L’objectif final est de transformer les cellules rétiniennes survivantes, mais non sensibles à la lumière, en photorécepteurs artificiels en introduisant des opsines microbiennes.
En effet, ces traitements utilisent les propriétés de ces protéines photosensibles. L’approche, appelée « optogénétique », combine les principes de la biophotonique (l’utilisation de la lumière pour l’étude du vivant) et du génie génétique, d’où le nom donné par l’équipe iGEM Évry Paris-Saclay au projet présenté à la Grand Jamboree iGEM 2023.
Les opsines sont naturellement présentes dans nos cellules photoréceptrices et transforment la lumière en un signal électrique que notre cerveau perçoit et traduit en image. Chez les personnes atteintes de dégénérescence maculaire liée à l’âge (DMLA) ou de rétinite pigmentaire, les cellules photoréceptrices se dégradent progressivement, et les opsines qu’elles produisent disparaissent avec elles. Cela conduit à une perte de vision, puis une cécité.
La thérapie génique consiste à faire produire des opsines aux cellules neuronales qui subsistent, normalement non productrices. Les opsines animales sont trop complexes mais il est possible d’y parvenir avec des opsines microbiennes, de fonctionnement plus simple et dont les gènes, plus petits, peuvent être insérés dans des vecteurs de thérapie génique.
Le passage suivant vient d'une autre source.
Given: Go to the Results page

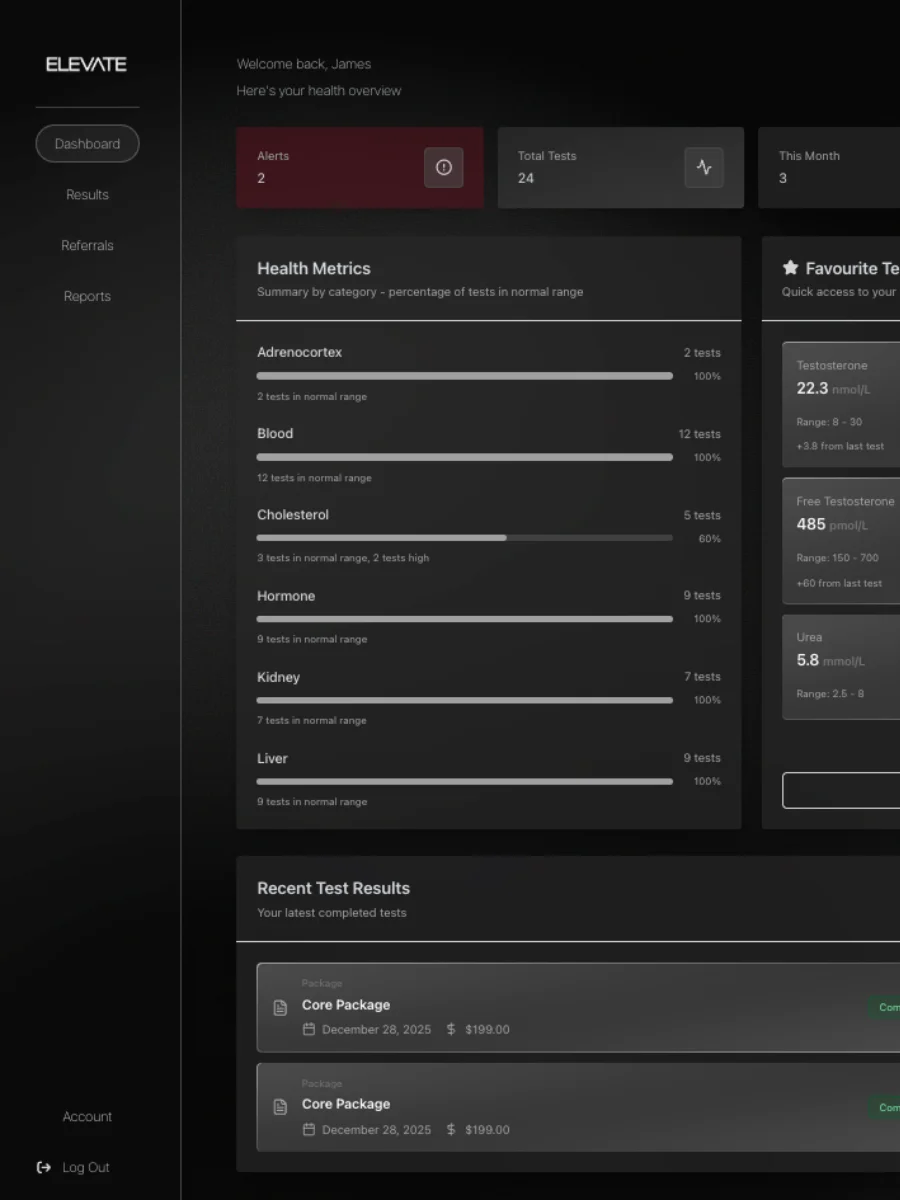Looking at the screenshot, I should point(87,195).
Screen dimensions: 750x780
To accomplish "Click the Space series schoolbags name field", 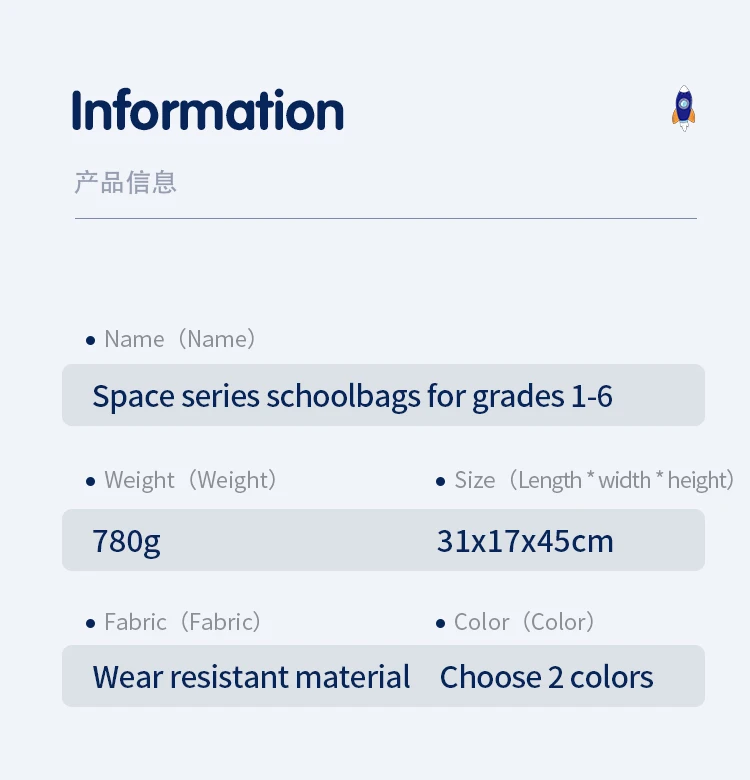I will tap(383, 395).
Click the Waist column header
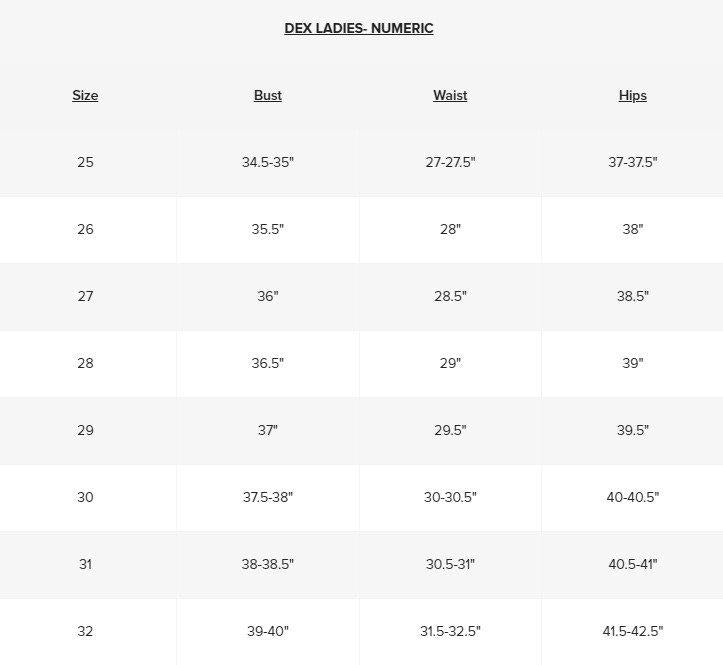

Cependant, les opsines microbiennes actuellement testées en essai clinique révèlent un spectre d’absorption étroit, une faible sensibilité à la lumière et une conversion peu efficace de la lumière en signal électrique dans le système nerveux.
Comment optimiser les opsines microbiennes ?
C’est ce que l’équipe iGEM Évry Paris-Saclay a entrepris de résoudre dans son projet OptoGenEYEsis, en travaillant sur plusieurs axes :
- La recherche d’opsines plus efficaces dans la nature, en suivant les conseils des chercheurs de Genoscope impliqués dans le projet Tara Oceans, à partir des données de séquences d’ADN de micro-organismes marins, vivant pour certains dans des profondeurs de faible intensité lumineuse ;
- La recherche d’une méthodologie de criblage des opsines et le développement de l’outil technologique associé ;
- L’obtention d’opsines améliorées par évolution dirigée, à l’aide de l’outil Evolution.T7 développé par l’équipe iGEM Évry Paris-Saclay en 2021
- Pour améliorer l’identification d’opsines performantes, le développement d’un appareillage permettant l’automatisation du criblage par microfluidique digitale.
La méthode, émergente et extrêmement prometteuse, automatise à très haut débit non seulement le test d’efficacité des opsines dans des micro-gouttes d’eau, mais permet aussi d’automatiser la quasi-totalité des protocoles de laboratoire mis en œuvre tout au long du projet.
C’est une véritable micro-biofonderie multifonction, pilotée par intelligence artificielle.
C’est ce dernier axe de travail qui a valu à l’équipe de remporter le prestigieux prix Best Hardware et d’être nominé pour le prix Best Software Tool.
Ce prix spécial place l’équipe d’Évry Paris-Saclay en tête d’une centaine d’équipes en lice dans la catégorie Overgrade (plus de 23 ans), représentantes pour certaines d’universités de niveau mondial (MIT, Harvard, Stanford…), et la nomination pour le prix Software la classe parmi les 4 meilleures équipes Overgrade.
Le dernier prix remporté par les équipes de Paris-Saclay, le prix Best Human Practices, datait de 2013.